David Sidoo, Advantage Lithium’s president and CEO, notes that his management team approached Orocobre about a deal because they saw Cauchari as a strategic asset. “They were one of our main targeted companies that we wanted to work with,” Sidoo says in an interview. “We wanted to go after some of the larger producers with experience in lithium and producing lithium, rather than picking up grassroots properties on the fringes. We thought it was a better strategy to joint venture with a 300 lb. gorilla.”

Sidoo notes that there was no shortage of competition for closing the Cauchari deal, including “all the juniors you can think of,” along with “Japanese and Chinese offering outright cash.” But in the end, he says, Orocobre chose Advantage Lithium because of its management team. “They were being courted by many companies,” Sidoo says. “They wanted to work with a management team that had people who had developed projects and raised money.”

Advantage Lithium’s board includes geologist Ross McElroy, who will also serve as a technical director, and Dev Randhawa, founding CEO and chairman of Fission Uranium (TSX: FCU; US-OTC: FCUUF).

McElroy received the Bill Dennis Award in 2014, and he and Randhawa were co-winners of The Northern Miner’s Mining Persons of the Year for 2013 for leading Fission Uranium’s team of geologists in one of the biggest uranium discoveries in northern Saskatchewan’s Athabasca basin region in recent years.  Patterson Lake South is a shallow, high-grade uranium discovery on the southwest margin of the basin.

Sidoo started off as a broker with Yorkton Securities before forming his own company, American Oil & Gas, which he sold to Hess in an all-stock transaction valued at $630 million.

Orocobre says a joint venture on Cauchari with Advantage Lithium would help it optimize its operations and expand its Olaroz project.

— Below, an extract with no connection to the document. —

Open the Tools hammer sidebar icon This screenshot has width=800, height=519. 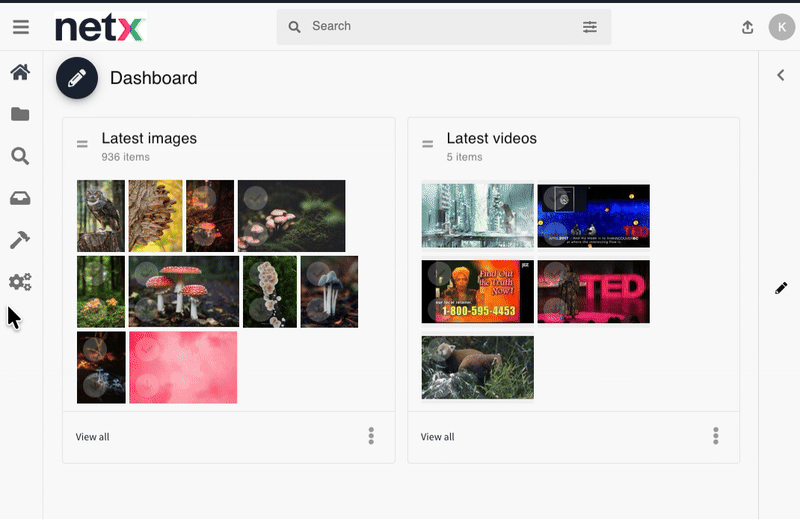click(x=20, y=240)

The project is now in the final stages of production ramp up. The Olaroz facility has a design capacity of 17,500 tonnes per year of lithium carbonate, and the company recently completed a scoping study into options for expanding the project.

In addition to Cauchari, Advantage Lithium will, under the letter of intent, acquire a 100% interest in five other lithium brine projects owned by Orocobre — among them Antofalla, Incahuasi and Guayatoyoc. The entire land package, including Cauchari, adds up to 855.4 square kilometres.

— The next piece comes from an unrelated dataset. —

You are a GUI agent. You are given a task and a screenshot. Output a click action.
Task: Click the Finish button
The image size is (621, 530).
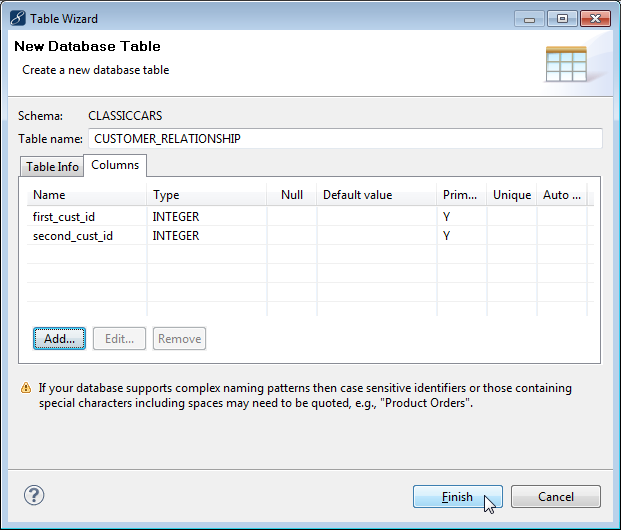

The Antofalla salar is a closed basin straddling the provinces of Catamarca to the south and Salta to the north. Antofalla is 60 km from the Hombre Muerto salar, where FMC (NYSE: FMC) produces lithium.

A second project, Incahuasi, is near Argentina’s border with Chile in the province of Salta, 70 km southwest of Cauchari and 70 km southwest of the Salar de Atacama in Chile, where SQM and Albemarle (NYSE: ALB) produce lithium from brine. A third project, Guayatoyoc, 70 km northeast of Cauchari, also in Jujuy province, is a potassium discovery with lower-grade lithium.

Sidoo notes that all of the assets are in the middle of salars and were acquired by Orocobre in 2007–2008. “These are strategically located, and in [Orocobre’s] world they’d call it ‘exploration,’ and in our world we’d call it ‘exploitation,’ or a path to development, because they’ve done work on all these assets,” he says. “For us it’s a real coup because if you look at the portfolio of assets, these are the best assets out there of any company.”

The mining executive notes that Advantage Lithium also benefits from the decade-long engagement Orocobre has made in these areas with community groups and local governments.

“One of the reasons we chose to approach Orocobre is because of their community relations with locals, and the ones they have built up over the last decade with the government have been really positive. They have no permitting issues, they have been judicious with their environmental impact studies and they are well respected, so that’s been a plus for us to dovetail in their decade-long relationship building.”

Sidoo noted that the government “is open … to development. They want joint ventures, rather than a lot of small companies running around the countryside.”